Data supplied:
————

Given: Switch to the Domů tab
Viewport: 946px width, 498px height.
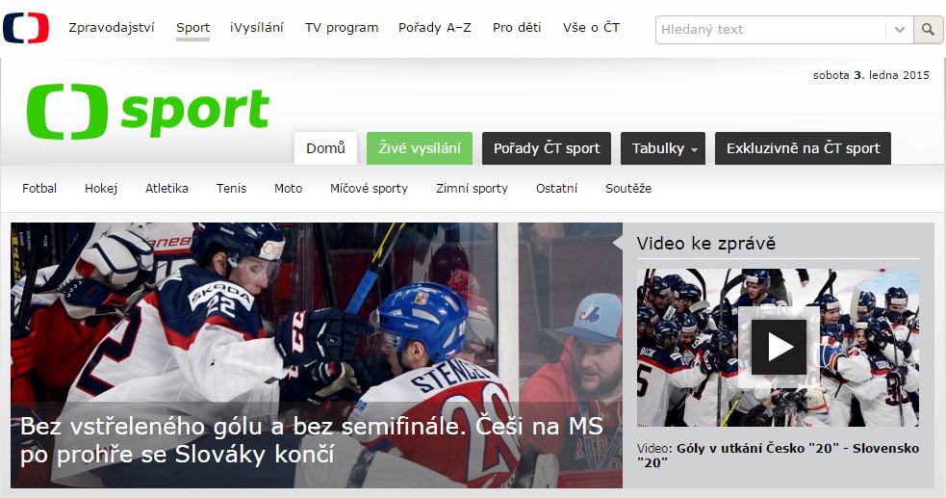Looking at the screenshot, I should click(326, 148).
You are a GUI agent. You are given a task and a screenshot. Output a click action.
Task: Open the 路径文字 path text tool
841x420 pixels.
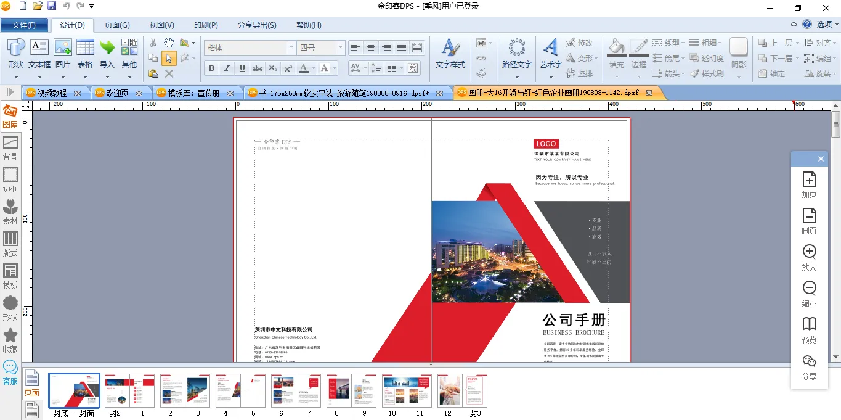pyautogui.click(x=516, y=54)
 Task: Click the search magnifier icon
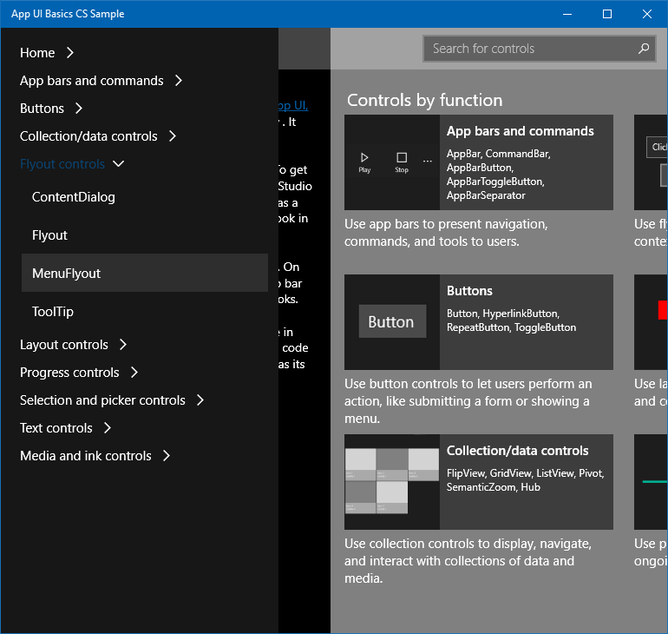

————

Change "GUI agent" to "screen assistant" in the rows above, keeping everything else the same. Leave the pictures out of your answer.

Given: Switch to the Domů tab
Viewport: 946px width, 498px height.
Looking at the screenshot, I should click(326, 148).
You are a screen assistant. You are given a task and a screenshot. Output a click action.
Task: Open the 路径文字 path text tool
841x420 pixels.
pyautogui.click(x=516, y=54)
 Task: Click the search magnifier icon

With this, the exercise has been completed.